Ce qui manquait à la théorie de West-Eberhard était un candidat pour un déclencheur potentiel de cette réorganisation chez les guêpes, ou chez l’un des autres insectes sociaux. Les découvertes de Kronauer suggèrent maintenant que le coupable, du moins dans le cas des fourmis, était ilp2 , les larves manipulant les adultes par le biais de leurs voies insuliniques pour en faire la plupart des gardiennes à plein temps et quelques-unes des mères de la communauté.
L’implication de l’insuline a du sens rétrospectivement, a déclaré Kronauer, étant donné que l’hormone est connue pour jouer un rôle régulateur crucial à la fois dans la prise alimentaire et la reproduction. Après l’adaptation initiale, les forces évolutives auraient entraîné des différences innées dans les niveaux d’insuline entre les individus pour cimenter des castes séparées. Même parmi les fourmis pilleuses clonales sans reine, Kronauer et ses collègues ont observé que certaines avaient des ovaires légèrement plus gros et plus actifs et se nourrissaient moins, malgré la présence de larves. Leurs niveaux d’insuline se sont avérés être plus élevés dès le début.

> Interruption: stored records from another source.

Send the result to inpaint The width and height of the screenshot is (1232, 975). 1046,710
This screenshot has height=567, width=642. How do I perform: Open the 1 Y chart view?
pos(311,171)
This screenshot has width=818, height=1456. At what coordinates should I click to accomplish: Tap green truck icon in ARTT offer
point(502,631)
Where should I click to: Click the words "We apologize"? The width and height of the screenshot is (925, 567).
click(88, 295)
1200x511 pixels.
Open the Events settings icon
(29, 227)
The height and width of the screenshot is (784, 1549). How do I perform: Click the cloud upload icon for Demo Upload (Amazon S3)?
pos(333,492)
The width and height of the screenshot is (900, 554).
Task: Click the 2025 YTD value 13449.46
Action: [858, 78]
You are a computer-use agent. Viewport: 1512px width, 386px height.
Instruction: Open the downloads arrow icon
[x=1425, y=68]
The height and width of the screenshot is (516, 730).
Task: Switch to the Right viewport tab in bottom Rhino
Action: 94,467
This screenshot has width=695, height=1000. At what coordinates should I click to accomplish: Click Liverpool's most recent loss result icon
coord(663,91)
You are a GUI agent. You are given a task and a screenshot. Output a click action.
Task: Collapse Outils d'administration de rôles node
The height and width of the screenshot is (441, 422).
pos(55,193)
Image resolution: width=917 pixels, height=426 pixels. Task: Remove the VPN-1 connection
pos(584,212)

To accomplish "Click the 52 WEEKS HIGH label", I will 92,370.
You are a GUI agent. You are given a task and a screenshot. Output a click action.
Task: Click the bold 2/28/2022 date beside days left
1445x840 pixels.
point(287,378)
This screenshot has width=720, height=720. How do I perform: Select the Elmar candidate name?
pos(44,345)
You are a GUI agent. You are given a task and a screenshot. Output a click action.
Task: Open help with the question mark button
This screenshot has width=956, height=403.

Le fait que l’insuline ait été utilisée plusieurs fois de manière indépendante renforce également une idée émergente selon laquelle l’évolution réutilise régulièrement les voies métaboliques et développementales conservées pour donner naissance à de nouveaux traits et comportements complexes. Dans le cas des insectes sociaux, l’insuline et les voies de reproduction n’attendaient que d’être cooptées pour des fonctions sociales – ou dérivées de plans de base ancestraux.